Para Bayley (2006, p. 20), a ideia de polícia se refere “a pessoas autorizadas por um grupo para regular as relações interpessoais dentro deste grupo através da aplicação de força física. Esta definição possui três partes essenciais: força física, uso interno e autorização coletiva”. O uso da força, real ou como ameaça, para afetar o comportamento é competência exclusiva da polícia. “Outras agências podem recomendar medidas coercitivas e mesmo direcionar seu uso, mas os policiais são os agentes exclusivos da força”. Quanto ao uso interno da força, a sua estipulação é essencial para excluir exércitos. Como terceiro elemento definidor, a autorização conferida por um grupo é “necessário para que se possa excluir do

termo polícia as pessoas que utilizam de força dentro da sociedade para propósito não- coletivo”.

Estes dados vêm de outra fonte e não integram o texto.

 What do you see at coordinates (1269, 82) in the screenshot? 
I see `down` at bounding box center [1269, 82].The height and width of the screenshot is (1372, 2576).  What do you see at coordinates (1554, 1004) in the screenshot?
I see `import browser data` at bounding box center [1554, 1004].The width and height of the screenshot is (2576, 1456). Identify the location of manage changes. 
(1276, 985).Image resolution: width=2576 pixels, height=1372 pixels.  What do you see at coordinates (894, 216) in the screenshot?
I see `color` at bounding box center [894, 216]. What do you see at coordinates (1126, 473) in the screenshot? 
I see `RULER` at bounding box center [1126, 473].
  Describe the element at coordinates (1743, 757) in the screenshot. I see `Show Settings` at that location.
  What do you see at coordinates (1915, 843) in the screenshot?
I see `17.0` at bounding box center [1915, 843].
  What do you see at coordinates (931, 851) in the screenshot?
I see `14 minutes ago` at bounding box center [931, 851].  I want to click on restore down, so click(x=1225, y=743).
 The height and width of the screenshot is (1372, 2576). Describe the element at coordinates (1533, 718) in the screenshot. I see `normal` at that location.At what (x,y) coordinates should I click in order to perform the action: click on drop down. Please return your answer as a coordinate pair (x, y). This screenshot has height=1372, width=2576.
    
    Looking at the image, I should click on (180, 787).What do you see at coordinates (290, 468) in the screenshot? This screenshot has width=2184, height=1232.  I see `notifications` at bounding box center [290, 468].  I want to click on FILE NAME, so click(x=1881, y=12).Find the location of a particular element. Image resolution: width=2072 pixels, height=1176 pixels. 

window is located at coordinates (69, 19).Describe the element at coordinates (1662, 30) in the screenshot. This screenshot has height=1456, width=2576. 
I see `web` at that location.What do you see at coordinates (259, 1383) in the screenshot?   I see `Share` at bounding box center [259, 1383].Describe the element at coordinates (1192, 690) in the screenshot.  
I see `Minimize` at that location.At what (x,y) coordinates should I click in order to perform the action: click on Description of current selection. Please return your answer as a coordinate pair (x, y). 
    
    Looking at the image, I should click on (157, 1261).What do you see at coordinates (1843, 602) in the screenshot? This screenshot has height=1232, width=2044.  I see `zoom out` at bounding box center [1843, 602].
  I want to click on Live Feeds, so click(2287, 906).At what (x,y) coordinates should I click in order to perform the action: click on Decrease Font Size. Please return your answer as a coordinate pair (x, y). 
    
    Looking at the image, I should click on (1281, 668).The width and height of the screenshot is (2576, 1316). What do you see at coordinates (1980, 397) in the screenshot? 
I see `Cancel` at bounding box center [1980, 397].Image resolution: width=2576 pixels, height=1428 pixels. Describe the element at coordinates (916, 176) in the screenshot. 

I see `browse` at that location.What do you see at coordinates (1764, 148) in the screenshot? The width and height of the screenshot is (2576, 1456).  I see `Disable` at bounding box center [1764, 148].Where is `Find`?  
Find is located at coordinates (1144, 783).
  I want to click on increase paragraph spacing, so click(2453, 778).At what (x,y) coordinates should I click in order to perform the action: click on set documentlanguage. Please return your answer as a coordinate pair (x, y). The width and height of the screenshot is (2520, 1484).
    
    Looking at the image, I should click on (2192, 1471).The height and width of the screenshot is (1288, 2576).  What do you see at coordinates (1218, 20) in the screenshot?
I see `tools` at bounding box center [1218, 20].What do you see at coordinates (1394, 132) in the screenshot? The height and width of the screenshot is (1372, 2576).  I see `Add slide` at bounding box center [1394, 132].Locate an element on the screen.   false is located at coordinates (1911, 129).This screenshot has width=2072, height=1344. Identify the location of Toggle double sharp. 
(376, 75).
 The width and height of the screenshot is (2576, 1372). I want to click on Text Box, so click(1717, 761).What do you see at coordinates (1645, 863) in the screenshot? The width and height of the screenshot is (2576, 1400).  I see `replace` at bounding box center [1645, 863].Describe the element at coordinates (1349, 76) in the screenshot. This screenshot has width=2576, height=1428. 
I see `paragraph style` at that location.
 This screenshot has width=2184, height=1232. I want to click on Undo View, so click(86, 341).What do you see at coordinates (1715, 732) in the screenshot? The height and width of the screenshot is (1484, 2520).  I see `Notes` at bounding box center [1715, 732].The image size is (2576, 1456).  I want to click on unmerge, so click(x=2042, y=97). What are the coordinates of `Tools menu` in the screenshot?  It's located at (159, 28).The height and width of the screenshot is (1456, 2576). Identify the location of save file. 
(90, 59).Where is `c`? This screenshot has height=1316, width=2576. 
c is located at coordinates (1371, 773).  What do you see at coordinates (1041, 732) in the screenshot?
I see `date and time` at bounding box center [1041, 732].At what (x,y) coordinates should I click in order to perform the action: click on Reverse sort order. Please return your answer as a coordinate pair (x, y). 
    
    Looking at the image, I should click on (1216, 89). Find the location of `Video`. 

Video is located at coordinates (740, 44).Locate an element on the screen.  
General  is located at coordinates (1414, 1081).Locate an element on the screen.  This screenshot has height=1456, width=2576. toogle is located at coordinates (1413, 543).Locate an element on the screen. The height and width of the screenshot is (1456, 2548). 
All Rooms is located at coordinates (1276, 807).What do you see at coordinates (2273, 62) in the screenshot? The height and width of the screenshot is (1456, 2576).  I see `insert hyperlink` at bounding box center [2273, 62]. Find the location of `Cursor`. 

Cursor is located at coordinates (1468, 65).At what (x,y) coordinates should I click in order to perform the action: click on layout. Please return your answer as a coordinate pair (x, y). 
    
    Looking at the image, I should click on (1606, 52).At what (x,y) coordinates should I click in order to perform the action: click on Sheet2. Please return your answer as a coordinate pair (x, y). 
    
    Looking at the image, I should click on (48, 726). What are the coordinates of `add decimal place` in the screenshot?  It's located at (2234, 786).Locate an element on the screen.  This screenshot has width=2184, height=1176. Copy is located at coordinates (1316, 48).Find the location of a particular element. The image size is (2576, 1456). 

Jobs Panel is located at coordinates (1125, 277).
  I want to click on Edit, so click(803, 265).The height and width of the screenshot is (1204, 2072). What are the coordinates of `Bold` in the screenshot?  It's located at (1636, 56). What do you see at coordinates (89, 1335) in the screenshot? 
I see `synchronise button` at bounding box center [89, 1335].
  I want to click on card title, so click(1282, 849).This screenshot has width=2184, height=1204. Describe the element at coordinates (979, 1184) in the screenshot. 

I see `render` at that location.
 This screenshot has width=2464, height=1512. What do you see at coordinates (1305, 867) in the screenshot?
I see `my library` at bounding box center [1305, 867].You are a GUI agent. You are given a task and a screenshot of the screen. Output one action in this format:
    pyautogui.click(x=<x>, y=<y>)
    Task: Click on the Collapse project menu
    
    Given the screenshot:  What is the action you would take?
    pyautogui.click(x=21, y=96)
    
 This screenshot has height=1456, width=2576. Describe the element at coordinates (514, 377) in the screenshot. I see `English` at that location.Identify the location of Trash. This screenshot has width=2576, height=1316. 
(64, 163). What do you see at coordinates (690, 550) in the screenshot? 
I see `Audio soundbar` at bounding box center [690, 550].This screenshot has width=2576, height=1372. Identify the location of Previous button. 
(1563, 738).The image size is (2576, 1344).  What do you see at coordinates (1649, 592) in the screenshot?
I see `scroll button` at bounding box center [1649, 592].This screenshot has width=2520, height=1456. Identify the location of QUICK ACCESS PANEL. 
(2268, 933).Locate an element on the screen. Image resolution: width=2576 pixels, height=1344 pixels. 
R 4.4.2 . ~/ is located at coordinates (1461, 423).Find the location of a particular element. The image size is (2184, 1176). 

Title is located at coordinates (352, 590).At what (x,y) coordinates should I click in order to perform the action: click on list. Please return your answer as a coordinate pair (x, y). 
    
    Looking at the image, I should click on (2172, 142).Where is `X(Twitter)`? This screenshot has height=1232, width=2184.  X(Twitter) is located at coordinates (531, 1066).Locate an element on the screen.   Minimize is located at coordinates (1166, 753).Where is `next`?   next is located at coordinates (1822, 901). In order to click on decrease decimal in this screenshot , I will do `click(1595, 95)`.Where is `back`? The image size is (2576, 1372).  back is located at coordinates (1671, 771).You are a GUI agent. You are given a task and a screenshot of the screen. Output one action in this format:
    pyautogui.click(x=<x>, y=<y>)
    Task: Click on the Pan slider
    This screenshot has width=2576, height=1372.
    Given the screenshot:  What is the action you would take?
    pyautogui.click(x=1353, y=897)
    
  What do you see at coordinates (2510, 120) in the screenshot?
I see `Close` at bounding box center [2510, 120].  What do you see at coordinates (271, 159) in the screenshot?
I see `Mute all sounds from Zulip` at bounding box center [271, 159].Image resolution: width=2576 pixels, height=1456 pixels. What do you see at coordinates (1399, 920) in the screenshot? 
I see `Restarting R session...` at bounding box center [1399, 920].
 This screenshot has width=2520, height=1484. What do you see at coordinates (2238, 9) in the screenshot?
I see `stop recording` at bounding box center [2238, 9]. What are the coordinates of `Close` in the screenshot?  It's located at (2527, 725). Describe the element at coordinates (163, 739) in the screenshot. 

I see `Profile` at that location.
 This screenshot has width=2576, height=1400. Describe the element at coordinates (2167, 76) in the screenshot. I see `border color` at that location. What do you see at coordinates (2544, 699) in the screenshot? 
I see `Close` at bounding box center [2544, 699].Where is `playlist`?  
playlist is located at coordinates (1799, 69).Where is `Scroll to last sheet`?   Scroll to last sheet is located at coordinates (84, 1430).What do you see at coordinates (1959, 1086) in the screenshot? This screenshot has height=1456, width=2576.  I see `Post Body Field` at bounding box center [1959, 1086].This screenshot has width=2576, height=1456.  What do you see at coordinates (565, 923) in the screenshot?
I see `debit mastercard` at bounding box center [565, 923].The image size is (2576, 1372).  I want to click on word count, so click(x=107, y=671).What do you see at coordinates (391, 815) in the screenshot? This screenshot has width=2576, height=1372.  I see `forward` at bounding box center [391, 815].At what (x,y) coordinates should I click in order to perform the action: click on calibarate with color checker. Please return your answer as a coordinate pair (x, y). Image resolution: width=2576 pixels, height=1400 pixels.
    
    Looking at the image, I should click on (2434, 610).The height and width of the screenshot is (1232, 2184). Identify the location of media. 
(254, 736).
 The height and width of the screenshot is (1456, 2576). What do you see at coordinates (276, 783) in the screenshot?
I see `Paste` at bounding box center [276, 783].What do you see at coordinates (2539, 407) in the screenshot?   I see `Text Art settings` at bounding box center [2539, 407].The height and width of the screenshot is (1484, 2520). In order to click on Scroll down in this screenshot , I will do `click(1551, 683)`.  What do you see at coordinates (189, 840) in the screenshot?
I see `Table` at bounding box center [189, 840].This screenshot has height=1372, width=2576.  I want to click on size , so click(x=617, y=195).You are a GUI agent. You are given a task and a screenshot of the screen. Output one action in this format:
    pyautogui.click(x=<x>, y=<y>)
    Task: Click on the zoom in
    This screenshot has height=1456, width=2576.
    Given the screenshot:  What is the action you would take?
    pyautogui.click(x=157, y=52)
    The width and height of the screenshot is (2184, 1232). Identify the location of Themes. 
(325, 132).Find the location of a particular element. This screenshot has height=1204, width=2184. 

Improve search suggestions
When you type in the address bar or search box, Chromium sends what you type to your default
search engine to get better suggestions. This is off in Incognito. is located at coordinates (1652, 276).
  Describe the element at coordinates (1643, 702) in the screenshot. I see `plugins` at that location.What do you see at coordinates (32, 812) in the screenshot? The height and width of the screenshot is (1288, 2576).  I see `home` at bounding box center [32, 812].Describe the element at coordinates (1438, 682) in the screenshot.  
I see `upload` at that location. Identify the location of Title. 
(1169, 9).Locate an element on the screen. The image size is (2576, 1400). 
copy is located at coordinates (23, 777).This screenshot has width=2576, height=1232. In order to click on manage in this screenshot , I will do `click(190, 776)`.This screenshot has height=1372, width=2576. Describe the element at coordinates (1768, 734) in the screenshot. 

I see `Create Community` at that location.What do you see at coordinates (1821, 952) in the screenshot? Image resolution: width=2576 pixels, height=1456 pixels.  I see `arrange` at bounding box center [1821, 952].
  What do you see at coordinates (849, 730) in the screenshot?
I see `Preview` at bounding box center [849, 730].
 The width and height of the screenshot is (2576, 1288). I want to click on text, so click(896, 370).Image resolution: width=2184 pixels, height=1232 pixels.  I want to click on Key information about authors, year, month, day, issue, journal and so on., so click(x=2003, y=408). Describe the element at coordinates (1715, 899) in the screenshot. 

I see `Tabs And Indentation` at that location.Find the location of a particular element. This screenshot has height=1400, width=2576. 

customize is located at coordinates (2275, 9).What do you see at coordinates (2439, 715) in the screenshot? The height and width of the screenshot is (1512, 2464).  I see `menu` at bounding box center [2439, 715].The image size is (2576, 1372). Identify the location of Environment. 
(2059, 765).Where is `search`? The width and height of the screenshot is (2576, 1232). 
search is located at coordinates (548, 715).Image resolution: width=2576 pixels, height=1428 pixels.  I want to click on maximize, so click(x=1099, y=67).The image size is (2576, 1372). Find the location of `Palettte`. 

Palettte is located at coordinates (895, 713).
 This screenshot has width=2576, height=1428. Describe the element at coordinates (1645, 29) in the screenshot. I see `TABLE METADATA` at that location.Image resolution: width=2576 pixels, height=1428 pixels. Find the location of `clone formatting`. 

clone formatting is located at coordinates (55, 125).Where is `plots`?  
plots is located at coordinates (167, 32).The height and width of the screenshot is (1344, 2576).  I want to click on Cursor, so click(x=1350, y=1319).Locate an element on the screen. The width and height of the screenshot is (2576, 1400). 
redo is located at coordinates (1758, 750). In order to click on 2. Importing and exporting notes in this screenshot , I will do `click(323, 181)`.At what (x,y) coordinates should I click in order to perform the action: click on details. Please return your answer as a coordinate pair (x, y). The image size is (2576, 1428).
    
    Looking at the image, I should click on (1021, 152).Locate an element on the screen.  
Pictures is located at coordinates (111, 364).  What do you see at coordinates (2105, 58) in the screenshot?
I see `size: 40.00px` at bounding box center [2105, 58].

Com relação ao policiamento privado, Lopes (2015) aponta contribuições significativas para a compreensão do poder e dos abusos relacionados às atividades realizadas pelos agentes de segurança privada. No diálogo com Stenning (2000), acerca da relação entre policiamento público e privado com a utilização das ferramentas legais e fisicamente coercitivas, as considerações salientadas servem como premissas basilares para se compreender as práticas da segurança privada. O cerne da relação consiste na “inclinação para um policiamento de tipo consensual”, “ao invés da ameaça ou do uso da força física”. Isto estaria relacionada a vários fatores. Em primeiro lugar, o policiamento privado está mais focado em prevenção, e restituição e compensação do dano do que em repressão e reafirmação do consenso moral. Em segundo lugar, policiamento privado estaria mais interessado em minimizar conflitos e intervir por meio do consentimento, por ser considerado mais fácil, menos estressante, caro e perigoso do que o pela força. Por fim, a orientação na atuação é influenciada pelos processos legais movidos contra as organizações de policiamento privado e os seus contratantes.

Dessa forma, a não utilização das ferramentas legais e fisicamente coercitivas sugerem padrões de abusos distintos das atividades de policiamento público e privado (LOPES, 2015).